Die GKV-Ausgaben werden nach dem Umlageverfahren finanziert: Die Ausgaben eines laufenden Jahres werden durch die in diesem Jahr erzielten Einnahmen gedeckt. Wenn ein Defizit entsteht, müssen die Beitragssätze oder der Bundeszuschuss angehoben werden

Beitragsbemessungsgrenze

Die erwähnte einkommensproportionale Beitragsaufbringung gilt nur bis zur so genannten Beitragsbemessungsgrenze. Nur Einkommen bis zu diesem Betrag werden bei der Beitragsberechnung berücksichtigt. Bei ihr handelt es sich um eine dynamisierte Grenze: Sie wird jährlich durch eine Verordnung des Bundesministers für Arbeit und Soziales verändert, wobei sich die Anpassung an der durchschnittlichen Veränderung der Bruttogehälter orientiert (§ 159 SGB VI). 2024 liegt diese Grenze bei einem Bruttoarbeitseinkommen von 62.100 Euro jährlich (5.175 Euro pro Monat).
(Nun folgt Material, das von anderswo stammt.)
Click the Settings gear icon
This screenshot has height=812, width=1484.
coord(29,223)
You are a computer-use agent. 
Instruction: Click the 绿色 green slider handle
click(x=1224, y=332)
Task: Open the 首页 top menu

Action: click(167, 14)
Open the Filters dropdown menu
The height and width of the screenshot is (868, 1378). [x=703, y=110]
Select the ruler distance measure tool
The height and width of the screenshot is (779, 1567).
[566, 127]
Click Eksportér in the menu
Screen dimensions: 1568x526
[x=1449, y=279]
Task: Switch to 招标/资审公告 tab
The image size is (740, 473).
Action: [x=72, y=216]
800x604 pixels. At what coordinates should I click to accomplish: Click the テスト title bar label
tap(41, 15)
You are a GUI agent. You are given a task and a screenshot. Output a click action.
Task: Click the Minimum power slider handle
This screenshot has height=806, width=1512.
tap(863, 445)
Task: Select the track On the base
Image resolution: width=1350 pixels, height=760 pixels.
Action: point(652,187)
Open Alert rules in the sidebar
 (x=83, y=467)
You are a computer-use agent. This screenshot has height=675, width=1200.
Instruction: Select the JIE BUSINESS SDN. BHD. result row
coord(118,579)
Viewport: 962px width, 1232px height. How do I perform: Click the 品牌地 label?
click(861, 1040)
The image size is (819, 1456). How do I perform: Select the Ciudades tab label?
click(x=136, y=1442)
Die Existenz einer Beitragsbemessungsgrenze stellt eine Verletzung des Solidarprinzips dar, denn Einkommen oberhalb dieser Grenze werden nicht mehr zur Beitragsberechnung herangezogen. Versicherte mit einem Einkommen über der Beitragsbemessungsgrenze entrichten also einen geringeren Teil ihres Einkommens an die Krankenversicherung (Tabelle „Beitragsbelastung für Versicherte in der GKV ohne Zusatzbeitrag“). So reduziert sich der Arbeitnehmeranteil am allgemeinen Beitragssatz von 7,3 Prozent (2024) bei Personen mit einem Einkommen bis zur Beitragsbemessungsgrenze von 5.175 Euro (2024) für einen Versicherten mit einem Bruttomonatseinkommen von 6000 Euro auf einen Beitragssatz von knapp 6,3 Prozent und für Versicherte mit Bruttomonatseinkommen von 10.000 Euro auf einen Beitragssatz von lediglich 3,8 Prozent.

Mit der Beitragsbemessungsgrenze versucht der Gesetzgeber, die Anziehungskraft der gesetzlichen Krankenversicherung für besserverdienende Arbeitnehmerinnen und Arbeitnehmer, die ja zwischen einer Versicherung in GKV oder PKV wählen können, zu erhöhen. Allerdings geschieht dies um den Preis, dass Pflichtversicherte bei der Beitragsbemessung gegenüber freiwillig Versicherten benachteiligt werden.

Gesundheitsfonds und Risikostrukturausgleich

Seit 2009 fließen die Einnahmen der gesetzlichen Krankenversicherung in den Gesundheitsfonds und werden von dort an die Krankenkassen verteilt. Dies betrifft allerdings nicht die Einnahmen aus dem kassenindividuellen Zusatzbeitrag. Diese Einnahmen fließen direkt an die einzelnen Krankenkassen. Der Gesundheitsfonds ist ein Sondervermögen, das vom Bundesamt für Soziale Sicherung verwaltet wird.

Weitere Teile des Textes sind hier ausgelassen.